Was kann, soll ich als Angehöriger tun, wenn ich merke, dass mein Vater oder meine Grossmutter Anzeichen von Demenz zeigen?
In aller Regel führt der Weg über die Hausärztin und die Memory Clinic. Das bedeutet Abklärungen und endet in einer Diagnose. Entscheidend ist jedoch nach meiner Erfahrung, was nachher passiert. Und es ist jeder Fall anders. Mir erscheint es wichtig, Rat und Austausch mit anderen Angehörigen zu suchen. Darum gibt es in grösseren Schweizer Städten die «Demenz Meets» und unsere Community auf Facebook. Die Webseite unseres Medienpartners alzheimer.ch bietet ebenfalls gute und wertvolle Informationen.
Über welche besonderen Fähigkeiten muss verfügen, wer eine Demenzkranke oder einen Demenzkranken begleiten will?
Es ist wohl das, was alle Pflegenden mitbringen und was von uns, solange wir nicht betroffen sind, viel zu wenig wertgeschätzt wird: viel Energie, Empathie, Liebe und Demut. Die stützende Begleitung von Familienmitgliedern und Freunden ist viel wert.
Was können die Gemeinden und Behörden für Demenzkranke tun?
Hier verweise ich auf das Demenz-Manifest, das wir gemeinsam mit anderen Organisationen lanciert haben, um die Anliegen der Angehörigen zu sammeln und wiederzugeben. Am stärksten bewegen die drei Themenfelder «Gesundheitsstrukturen», «Entlastung» und «Öffentlichkeit». Das Manifest der Betroffenen bündelt diese Forderungen an die Gemeinden und deren Behörden. Hier möchte ich auf die Webseite www.demenzstrategie.ch verweisen.
Wo und wie können sich Angehörige von Demenzkranken Rat und Kraft holen?
Als erste Anlaufstelle empfiehlt sich sicher der Hausarzt. Auch Alzheimer Schweiz und ihre Sektionen, das Rote Kreuz, Home Instead oder Pro Senectute in der Region bieten umfangreiche Informationen. Meine persönliche Erfahrung zeigt mir, dass eine Vernetzung mit anderen Angehörigen im Grossraum des Wohnorts hilft. Denn nicht überall sind die Betreuungsangebote gleich gut. Nicht selten besteht der «Punktus Knacktus» im weiteren Verlauf der Krankheit in einer umfassenden und kompetenten individuellen Beratung. Hier gibt es, wie häufig in der Schulmedizin, meines Erachtens noch Luft nach oben.
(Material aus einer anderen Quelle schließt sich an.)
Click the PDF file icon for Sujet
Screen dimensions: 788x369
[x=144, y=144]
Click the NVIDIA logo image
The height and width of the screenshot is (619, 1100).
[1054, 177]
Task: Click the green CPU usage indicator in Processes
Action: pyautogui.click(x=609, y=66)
Das «Demenz Meets» findet am Samstag, 11. September, von 8.30 bis 16.45 Uhr im Gare du Nord an der Schwarzwaldalle 200 in Basel statt. Weitere Informationen und Anmeldung unter www.demenzmeet.ch
Zur Person
tim. Dominik Isler (1973) stammt aus Winterthur. In St. Gallen hat er in Staatswissenschaften promoviert. In Biel gründete er 2009 die Linden 3L AG, die unter anderem Konferenzen, Führungsseminare oder Festivals organisiert und dabei «insbesondere die Zukunftsfähigkeit von Menschen und den Dialog untereinander fördert».